When the First Chair violinist performed a solo, she was enthralled, and the music director sensed her excitement.

“He said, ‘You can be anything you want. Why don’t we get you a violin?’”

It was that first violin rented from a music store that changed the trajectory of her life. Although her parents thought it was just a fad, Tona stuck with it and following middle school was accepted for Governor’s School of the Arts in Norfolk. She made the move from Northern Virginia and stayed with family to attend the school and finish high school, first at Granby High, then graduating from Maury in 1994.

“It was an unsettled time,” she recalled. “I stayed with a few different family members, but they were all going through a lot of stuff.

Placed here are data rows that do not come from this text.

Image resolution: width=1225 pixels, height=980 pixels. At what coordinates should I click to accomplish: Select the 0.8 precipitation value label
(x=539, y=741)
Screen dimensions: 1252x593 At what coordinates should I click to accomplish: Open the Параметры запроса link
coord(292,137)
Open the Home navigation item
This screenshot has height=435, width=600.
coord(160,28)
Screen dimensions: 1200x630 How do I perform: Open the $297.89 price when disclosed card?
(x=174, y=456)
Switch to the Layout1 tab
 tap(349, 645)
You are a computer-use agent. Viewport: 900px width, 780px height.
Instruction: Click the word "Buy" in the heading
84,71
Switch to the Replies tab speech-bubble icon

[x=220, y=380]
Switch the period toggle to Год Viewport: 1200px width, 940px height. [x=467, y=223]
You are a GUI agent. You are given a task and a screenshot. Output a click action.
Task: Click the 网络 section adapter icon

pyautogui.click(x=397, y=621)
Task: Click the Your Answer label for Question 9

Music was the only real solid foundation I had, and going to the Governor’s School changed my life because I was around other people who were as focused and disciplined as I was.”

It was also at the Governor’s School where Tona experienced a diversity she did not experience in the public schools.

“The Governor’s School had cool kids, from Goth kids to artists, dancers, and a huge LGBTQ student and teaching body,” she said. “You were uplifted and respected compared to being bullied and belittled.”

Tona was also embracing her gender identity as woman around that time which became apparent when she started studying voice.

“That was a groundbreaking thing that helped me accept that I was trans,” she said. “My voice was in a lower register, and that was something I couldn’t fake or worry about what people had to say about it.”

“Everyone has that ‘Come to Jesus’ moment where you’re going to have to figure out what is going on with yourself and accept it,” she said. “That was one of those moments for me. It certainly wasn’t the last, but it set me on the road to being who I am.”

Since then, Tona has gone on to become a fierce and visible LGBTQ advocate through her music and released her self-published memoir, Tonacity, available on Amazon.

“I just want people to understand that transgender people are human beings, period,” she said.  “The fight that we’re seeing with the current political climate is really harming trans youth. It harms us all.”